Sementara jumlah masjid meningkat dua kali lipat sejak tahun 2000 menjadi lebih dari 2.700 di seluruh AS.
"Keberkahan" naiknya Trump
Shamsi mengatakan salah satu dari apa yang ia sebut sebagai "keberkahan" naiknya Donald Trump adalah bahwa "tuduhan radikalisme tak lagi identik dengan orang Islam, namun kelompok supremasi kulit putih yang mengambil alih Capitol Hill [Januari lalu]."
Tetapi tantangan ke depan masih besar, menurut Shamsi.

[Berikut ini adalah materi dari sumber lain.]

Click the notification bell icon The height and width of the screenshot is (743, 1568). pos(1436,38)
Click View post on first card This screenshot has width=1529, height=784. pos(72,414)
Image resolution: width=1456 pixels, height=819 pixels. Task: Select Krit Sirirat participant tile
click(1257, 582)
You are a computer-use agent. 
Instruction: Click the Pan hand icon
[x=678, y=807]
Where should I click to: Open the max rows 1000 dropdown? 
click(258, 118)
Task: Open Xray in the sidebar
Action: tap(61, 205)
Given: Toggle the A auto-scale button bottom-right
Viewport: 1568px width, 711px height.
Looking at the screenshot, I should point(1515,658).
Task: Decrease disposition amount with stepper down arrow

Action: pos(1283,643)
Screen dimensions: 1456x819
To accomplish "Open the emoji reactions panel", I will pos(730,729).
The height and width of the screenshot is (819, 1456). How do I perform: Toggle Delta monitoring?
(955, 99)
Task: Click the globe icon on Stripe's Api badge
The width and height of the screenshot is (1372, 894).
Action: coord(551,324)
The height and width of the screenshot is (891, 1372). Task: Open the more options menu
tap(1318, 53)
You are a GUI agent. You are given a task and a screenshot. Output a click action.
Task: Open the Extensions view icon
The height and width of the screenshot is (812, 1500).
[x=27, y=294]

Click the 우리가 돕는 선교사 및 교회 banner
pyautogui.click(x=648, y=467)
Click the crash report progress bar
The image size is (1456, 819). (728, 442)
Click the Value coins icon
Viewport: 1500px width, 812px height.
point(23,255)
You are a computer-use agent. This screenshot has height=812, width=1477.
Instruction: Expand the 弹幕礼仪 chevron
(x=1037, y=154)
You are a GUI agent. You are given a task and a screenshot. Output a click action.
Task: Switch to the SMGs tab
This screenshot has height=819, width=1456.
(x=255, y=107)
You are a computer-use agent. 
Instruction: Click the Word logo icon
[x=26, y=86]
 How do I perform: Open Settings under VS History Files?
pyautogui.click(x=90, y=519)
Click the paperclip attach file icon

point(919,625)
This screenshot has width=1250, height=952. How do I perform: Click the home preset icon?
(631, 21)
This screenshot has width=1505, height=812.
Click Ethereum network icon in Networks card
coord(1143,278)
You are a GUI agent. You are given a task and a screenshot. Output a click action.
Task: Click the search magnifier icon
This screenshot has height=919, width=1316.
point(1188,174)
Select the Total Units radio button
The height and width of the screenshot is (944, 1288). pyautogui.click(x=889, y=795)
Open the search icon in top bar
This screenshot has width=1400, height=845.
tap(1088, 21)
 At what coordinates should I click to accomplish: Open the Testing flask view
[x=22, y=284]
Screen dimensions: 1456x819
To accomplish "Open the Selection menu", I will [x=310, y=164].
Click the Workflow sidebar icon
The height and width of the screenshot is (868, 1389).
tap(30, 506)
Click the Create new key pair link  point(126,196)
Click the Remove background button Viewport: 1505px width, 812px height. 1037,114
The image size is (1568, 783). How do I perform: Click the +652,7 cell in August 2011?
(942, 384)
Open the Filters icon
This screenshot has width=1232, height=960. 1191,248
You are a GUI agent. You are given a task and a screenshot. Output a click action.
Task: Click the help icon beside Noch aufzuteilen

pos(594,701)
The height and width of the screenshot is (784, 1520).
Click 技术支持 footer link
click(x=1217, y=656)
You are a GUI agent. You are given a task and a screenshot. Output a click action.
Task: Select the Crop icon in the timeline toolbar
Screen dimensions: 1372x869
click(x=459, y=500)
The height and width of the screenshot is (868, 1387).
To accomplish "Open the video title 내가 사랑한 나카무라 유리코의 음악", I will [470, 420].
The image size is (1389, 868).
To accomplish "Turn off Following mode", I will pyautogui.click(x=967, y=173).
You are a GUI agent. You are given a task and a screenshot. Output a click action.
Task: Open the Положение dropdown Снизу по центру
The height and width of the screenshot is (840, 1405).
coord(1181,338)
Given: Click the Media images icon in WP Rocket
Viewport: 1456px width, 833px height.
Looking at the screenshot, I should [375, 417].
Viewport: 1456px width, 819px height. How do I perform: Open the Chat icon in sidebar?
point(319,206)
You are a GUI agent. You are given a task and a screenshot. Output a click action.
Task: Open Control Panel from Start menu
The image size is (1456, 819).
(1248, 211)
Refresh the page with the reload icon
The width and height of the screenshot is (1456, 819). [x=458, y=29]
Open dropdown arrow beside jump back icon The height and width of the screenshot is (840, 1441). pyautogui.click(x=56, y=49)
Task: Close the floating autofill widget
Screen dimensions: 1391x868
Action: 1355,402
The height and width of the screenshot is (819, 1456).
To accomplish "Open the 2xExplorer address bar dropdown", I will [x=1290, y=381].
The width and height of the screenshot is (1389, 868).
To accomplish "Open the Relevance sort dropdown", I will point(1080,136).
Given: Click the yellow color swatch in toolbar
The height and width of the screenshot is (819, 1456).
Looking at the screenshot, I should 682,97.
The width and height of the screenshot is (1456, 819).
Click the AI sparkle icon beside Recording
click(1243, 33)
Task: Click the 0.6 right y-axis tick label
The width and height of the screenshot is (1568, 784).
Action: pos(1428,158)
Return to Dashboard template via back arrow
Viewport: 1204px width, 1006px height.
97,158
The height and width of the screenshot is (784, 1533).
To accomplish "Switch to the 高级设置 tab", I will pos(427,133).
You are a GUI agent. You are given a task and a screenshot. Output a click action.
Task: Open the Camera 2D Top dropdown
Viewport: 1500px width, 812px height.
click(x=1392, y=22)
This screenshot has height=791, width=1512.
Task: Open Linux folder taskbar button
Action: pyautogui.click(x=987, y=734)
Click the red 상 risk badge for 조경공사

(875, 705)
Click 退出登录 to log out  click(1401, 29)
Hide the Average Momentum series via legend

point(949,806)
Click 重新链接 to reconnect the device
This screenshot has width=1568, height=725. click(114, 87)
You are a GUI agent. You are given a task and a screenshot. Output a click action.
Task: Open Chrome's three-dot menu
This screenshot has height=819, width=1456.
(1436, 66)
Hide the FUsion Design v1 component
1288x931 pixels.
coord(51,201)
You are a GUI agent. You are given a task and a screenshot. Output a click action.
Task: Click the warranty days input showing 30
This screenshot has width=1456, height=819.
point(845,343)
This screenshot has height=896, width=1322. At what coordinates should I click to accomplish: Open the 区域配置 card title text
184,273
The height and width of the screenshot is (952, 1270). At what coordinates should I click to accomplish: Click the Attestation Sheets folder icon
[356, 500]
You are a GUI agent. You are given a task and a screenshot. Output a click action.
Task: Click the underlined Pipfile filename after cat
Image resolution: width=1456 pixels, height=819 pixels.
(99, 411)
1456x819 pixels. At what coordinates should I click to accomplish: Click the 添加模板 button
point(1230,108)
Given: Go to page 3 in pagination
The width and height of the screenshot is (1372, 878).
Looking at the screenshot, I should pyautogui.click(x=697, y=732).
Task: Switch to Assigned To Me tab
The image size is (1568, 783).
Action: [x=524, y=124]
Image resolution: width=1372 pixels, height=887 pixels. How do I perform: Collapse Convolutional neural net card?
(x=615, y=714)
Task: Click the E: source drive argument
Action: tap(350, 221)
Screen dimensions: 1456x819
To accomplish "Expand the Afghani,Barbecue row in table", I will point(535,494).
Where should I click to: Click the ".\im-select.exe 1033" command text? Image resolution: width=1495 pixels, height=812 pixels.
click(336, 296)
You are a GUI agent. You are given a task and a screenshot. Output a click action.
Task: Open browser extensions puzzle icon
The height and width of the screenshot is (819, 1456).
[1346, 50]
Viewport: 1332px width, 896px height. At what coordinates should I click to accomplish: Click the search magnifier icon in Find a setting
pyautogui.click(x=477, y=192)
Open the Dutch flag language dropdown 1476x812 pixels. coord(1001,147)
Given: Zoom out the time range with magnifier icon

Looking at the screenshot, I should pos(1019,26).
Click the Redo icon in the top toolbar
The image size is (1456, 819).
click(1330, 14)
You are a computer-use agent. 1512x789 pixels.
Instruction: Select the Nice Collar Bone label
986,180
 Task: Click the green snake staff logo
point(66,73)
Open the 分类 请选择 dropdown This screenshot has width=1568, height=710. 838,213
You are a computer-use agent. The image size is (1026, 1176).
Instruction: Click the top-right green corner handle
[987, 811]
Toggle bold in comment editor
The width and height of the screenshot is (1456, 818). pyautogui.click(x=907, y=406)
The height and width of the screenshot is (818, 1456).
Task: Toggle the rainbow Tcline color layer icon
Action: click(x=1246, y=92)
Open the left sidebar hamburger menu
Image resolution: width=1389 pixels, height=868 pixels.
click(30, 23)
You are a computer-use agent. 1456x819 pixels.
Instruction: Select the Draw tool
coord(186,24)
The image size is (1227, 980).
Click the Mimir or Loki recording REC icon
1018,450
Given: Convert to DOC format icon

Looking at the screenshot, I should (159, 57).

Umat Islam harus berbenah terus menerus, katanya. "Ada harapan dunia Barat bahwa Islam harus menjadi bagian dari kontribusi dalam membangun peradaban dunia."
Ia mencontohkan kontribusi kecil komunitas Muslim di lembaga yang dipimpinnya, Jamaica Muslim Centre.
"Dulu orang takut untuk tinggal di daerah ini, karena narkoba dan sebagainya. Sejak Jamaican Muslim Centre berdiri, orang-orang Islam datang membeli rumah dan membuka usaha, akhirnya menjadi salah satu daerah yang paling aman."
Di Idul Adha lalu, wali kota terpilih Eric Adams datang secara khusus untuk menyampaikan apresiasi.
"Inilah komunitas yang kita harapkan, yang bisa berkembang dan memberi kontribusi positif," katanya, seperti ditirukan Shamsi.
Pada 2013, Shamsi mendirikan Nusantara Foundation, organisasi sosial untuk mendorong dialog antaragama.
Melalui yayasan ini, kata Shamsi, "Saya ingin Amerika sadar, ketika mendengar kata Islam tak lagi menengok ke Saudi, Qatar, atau Timur Tengah, tapi ke Indonesia."